One other thing I like to add, that I see people forget to add sometimes when they talk about having mental health issues, they act like what they experience is what everyone experiences, and everyone else seems to play along, like “oh, now I know what things were like for this one guy, so now I know what things were like for everyone who had that happen.” Also nowhere near true. For instance, the DSM defines schizophrenia as having a certain number of symptoms in a list, and the set of symptoms can be completely non-overlapping between two people with the same diagnoses, yeah there’s problems.

But I did hear voices, and I had some pretty extreme delusions. I am not having the voices right now, and let me tell you, not being entirely sure if you’re having delusions or not because you might be delusional is about as weird as it sounds for me too. It’s one thing to talk about that idea abstractly but when you experience for yourself not being able to trust your own mind at times…

But back to what I was saying. Do not take my experience as being the experience of everyone. It isn’t. I will go on and tell you what it was like for me anyway because it was certainly an interesting experience, for me. Here’s the best way I’ve found to describe it, and I think the analogy works well on a number of levels (but for some reason when I tell people the analogy they seem to just get real quiet, I don’t get it, maybe it’s hard for people to think of something like psychosis as relatable, they want to push it as something that could never happen to them.)
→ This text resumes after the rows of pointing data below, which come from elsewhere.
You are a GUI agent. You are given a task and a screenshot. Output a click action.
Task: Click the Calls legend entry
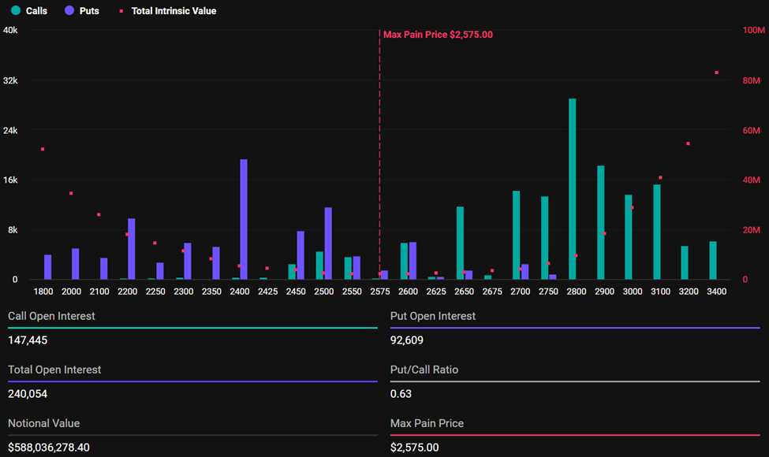click(x=30, y=11)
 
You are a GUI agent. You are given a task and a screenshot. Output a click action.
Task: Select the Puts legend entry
click(x=83, y=11)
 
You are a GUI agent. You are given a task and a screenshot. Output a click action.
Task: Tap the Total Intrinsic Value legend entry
click(x=167, y=11)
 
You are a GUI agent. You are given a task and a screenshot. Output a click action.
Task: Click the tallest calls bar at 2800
click(x=573, y=189)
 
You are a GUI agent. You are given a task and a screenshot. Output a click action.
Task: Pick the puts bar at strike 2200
click(x=132, y=249)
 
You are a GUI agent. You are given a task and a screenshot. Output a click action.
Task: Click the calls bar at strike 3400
click(x=713, y=260)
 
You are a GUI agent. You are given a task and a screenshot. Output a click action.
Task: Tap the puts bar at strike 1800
click(x=47, y=267)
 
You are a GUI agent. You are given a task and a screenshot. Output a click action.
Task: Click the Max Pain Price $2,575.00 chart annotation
click(x=438, y=35)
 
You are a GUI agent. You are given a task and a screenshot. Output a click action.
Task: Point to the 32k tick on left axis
click(x=11, y=80)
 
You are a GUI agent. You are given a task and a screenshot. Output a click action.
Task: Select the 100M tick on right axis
click(x=755, y=30)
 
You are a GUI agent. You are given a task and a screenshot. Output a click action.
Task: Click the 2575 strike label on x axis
click(x=379, y=292)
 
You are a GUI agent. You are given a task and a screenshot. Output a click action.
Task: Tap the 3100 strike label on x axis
click(x=660, y=292)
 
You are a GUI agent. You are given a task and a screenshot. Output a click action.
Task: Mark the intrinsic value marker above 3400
click(x=716, y=72)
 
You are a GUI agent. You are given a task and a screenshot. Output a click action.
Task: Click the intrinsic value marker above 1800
click(x=43, y=149)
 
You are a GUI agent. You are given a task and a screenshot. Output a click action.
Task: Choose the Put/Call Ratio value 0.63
click(x=401, y=394)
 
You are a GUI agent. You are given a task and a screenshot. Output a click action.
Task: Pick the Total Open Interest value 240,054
click(x=27, y=394)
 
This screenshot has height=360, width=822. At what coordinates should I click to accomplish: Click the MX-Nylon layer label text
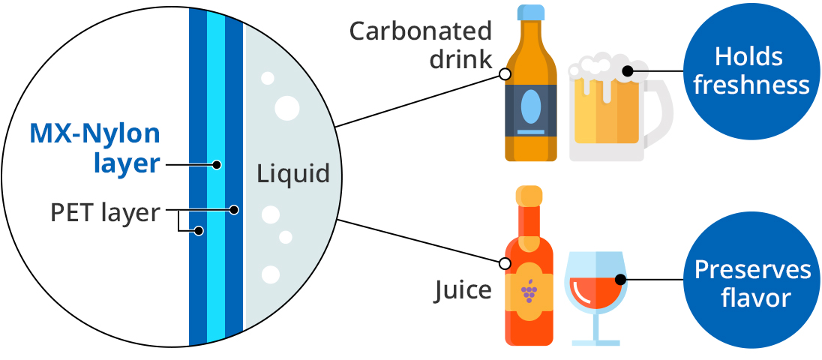[95, 148]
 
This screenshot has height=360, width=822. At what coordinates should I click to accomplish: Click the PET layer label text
[105, 213]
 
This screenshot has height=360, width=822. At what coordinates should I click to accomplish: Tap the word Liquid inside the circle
[293, 174]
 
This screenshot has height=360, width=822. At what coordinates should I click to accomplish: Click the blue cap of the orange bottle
[531, 12]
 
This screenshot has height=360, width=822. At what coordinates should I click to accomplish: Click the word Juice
[463, 290]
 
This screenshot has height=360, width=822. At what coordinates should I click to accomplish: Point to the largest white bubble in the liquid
[286, 107]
But I’m going to go through the analogy again anyway because it’s accurate, for me. And it is relatable, it happens to everyone. Every night. When you dream. I compare psychosis to waking dreaming. Think about it. When you’re asleep, you do things, you say things, you think things, and when you wake up you’re like “that made no sense, why did I say those things, why did I think them, why did I do them” but, and the analogy continues, when you were asleep you did not know you were being illogical, and there was in fact some kind of weird dream logic that made sense when you were in that state, am I right? Or perhaps people get quiet at this point because they don’t want to imagine what it would be like to be dreaming when there’s real world awake consequences. I do not blame them for thinking that.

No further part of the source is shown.